[Goals]
**1.** Return a verbatim span of the CodaLab upload error log, beginning at the words "2023-11-06 17:57:18.216237: E" and ending after the words "in performance-critical operations.".
**2.** According to the CodaLab upload error log, what environment variable setting turns off the oneDNN custom operations?

[Page extract]
————————

CodaLab -

> Error while uploading can't understand the meaning

WARNING: Your kernel does not support swap limit capabilities or the cgroup is not mounted. Memory limited without swap.
2023-11-06 17:57:18.167343: I tensorflow/core/util/port.cc:111] oneDNN custom operations are on. You may see slightly different numerical results due to floating-point round-off errors from different computation orders. To turn them off, set the environment variable `TF_ENABLE_ONEDNN_OPTS=0`.
2023-11-06 17:57:18.216237: E tensorflow/compiler/xla/stream_executor/cuda/cuda_dnn.cc:9342] Unable to register cuDNN factory: Attempting to register factory for plugin cuDNN when one has already been registered
2023-11-06 17:57:18.216311: E tensorflow/compiler/xla/stream_executor/cuda/cuda_fft.cc:609] Unable to register cuFFT factory: Attempting to register factory for plugin cuFFT when one has already been registered
2023-11-06 17:57:18.216354: E tensorflow/compiler/xla/stream_executor/cuda/cuda_blas.cc:1518] Unable to register cuBLAS factory: Attempting to register factory for plugin cuBLAS when one has already been registered
2023-11-06 17:57:18.227086: I tensorflow/core/platform/cpu_feature_guard.cc:182] This TensorFlow binary is optimized to use available CPU instructions in performance-critical operations.

————————

[Raw data]
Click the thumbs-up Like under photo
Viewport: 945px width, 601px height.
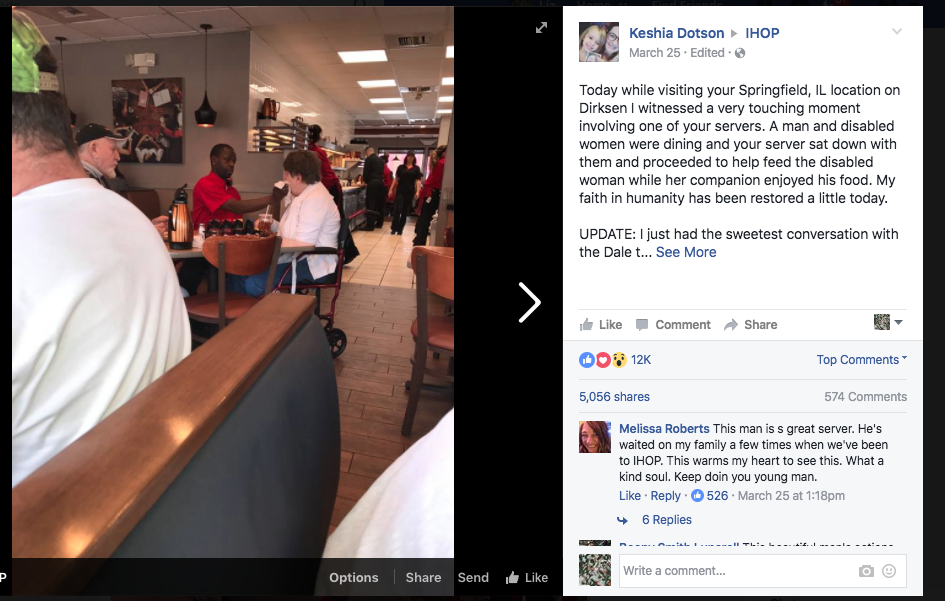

————————

[Results]
**1.**
2023-11-06 17:57:18.216237: E tensorflow/compiler/xla/stream_executor/cuda/cuda_dnn.cc:9342] Unable to register cuDNN factory: Attempting to register factory for plugin cuDNN when one has already been registered
2023-11-06 17:57:18.216311: E tensorflow/compiler/xla/stream_executor/cuda/cuda_fft.cc:609] Unable to register cuFFT factory: Attempting to register factory for plugin cuFFT when one has already been registered
2023-11-06 17:57:18.216354: E tensorflow/compiler/xla/stream_executor/cuda/cuda_blas.cc:1518] Unable to register cuBLAS factory: Attempting to register factory for plugin cuBLAS when one has already been registered
2023-11-06 17:57:18.227086: I tensorflow/core/platform/cpu_feature_guard.cc:182] This TensorFlow binary is optimized to use available CPU instructions in performance-critical operations.

**2.** TF_ENABLE_ONEDNN_OPTS=0